I am trying to write an optimization problem based on simulation. Specifically, I have an unknown variable that is the variance of a normal distribution I would like to solve by maximizing some objective function. This objection function involves a sample mean of some complicated expression, where this sample mean is calculated based on a series (1000) of random draws from the normal distribution.
So I declare a variable, which is the variance first:
var theta_y >= 0.00001;
Then I declare a series of random draws as:
var state_y {SIM};
where SIM is just a set of length 1000 (for example) meaning the number of draws.

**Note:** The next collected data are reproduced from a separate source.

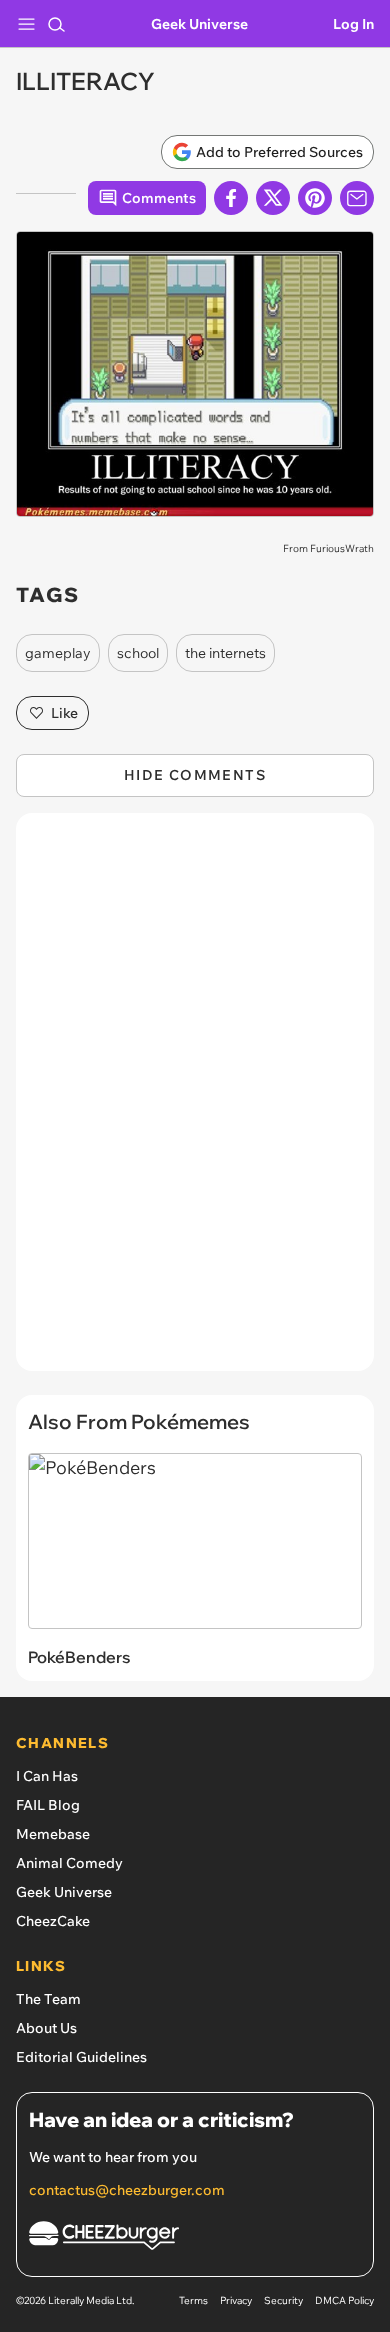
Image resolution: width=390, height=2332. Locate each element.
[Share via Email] (357, 198)
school (138, 653)
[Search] (56, 24)
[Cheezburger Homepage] (195, 2238)
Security (283, 2300)
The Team (48, 1999)
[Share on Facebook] (231, 198)
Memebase (53, 1834)
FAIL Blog (48, 1805)
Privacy (236, 2300)
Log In (353, 24)
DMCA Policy (344, 2300)
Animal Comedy (69, 1863)
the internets (225, 653)
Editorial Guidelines (81, 2057)
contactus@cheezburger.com (127, 2190)
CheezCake (53, 1921)
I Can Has (47, 1776)
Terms (193, 2300)
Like (64, 713)
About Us (46, 2028)
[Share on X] (273, 198)
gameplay (58, 653)
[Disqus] (195, 1102)
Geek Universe (199, 24)
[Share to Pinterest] (315, 198)
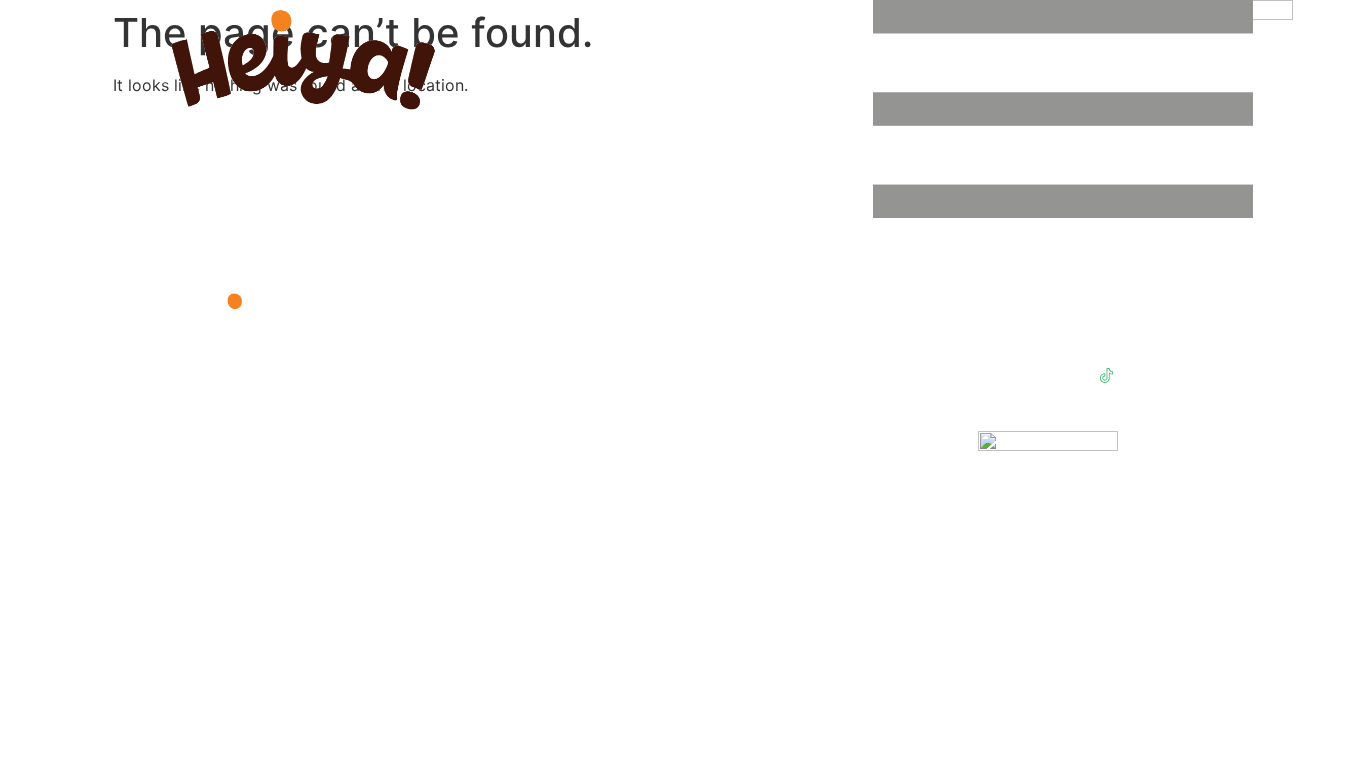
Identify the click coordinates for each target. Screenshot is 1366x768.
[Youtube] (993, 376)
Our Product (813, 353)
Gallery (798, 375)
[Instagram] (1069, 376)
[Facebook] (1031, 376)
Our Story (806, 331)
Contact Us (810, 397)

Then I add the following constraint after the objective function:
subject to Random_State {j in SIM}: state_y[j] = Normal(0, theta_y);
However, this gives me the following warning:
Warning:
line 63 offset 2090
variable argument to random function Normal
context: subject to Random_State {j in SIM}: state_y[j] = Normal(0, >>> theta_y) <<< ;
The AMPL function Normal(mean,var) returns a pseudo-random sample from the normal distribution with specified mean and variance. Called repeatedly, it returns a different value each time:
Normal can be called from AMPL to generate random data for a model, but it is not accessible to solvers. Thus models that apply Normal to decision variables are rejected:
ampl: option solver knitro;
ampl: solve;
Error executing "solve" command:
error processing constraint Random_State[1]:
can't evaluate Normal
(random function of variable argument).
If you only want to assign random initial values to the state_y variables, based on some initial value of theta_y, that is possible:
var theta_y >= 0.00001;
var state_y {SIM};
.......
let theta_y := 0.5;
let {j in SIM} state_y[j] := Normal(0, theta_y);
.......
solve;
Also, it is possible to use a variable as an argument to a Normal distribution function in a model. Several forms of the normal distribution function are available from AMPL’s extended function library.
Thanks very much! Now I understand the issue! I will create a series of random numbers from Uniform distribution, and use the Normal distribution function!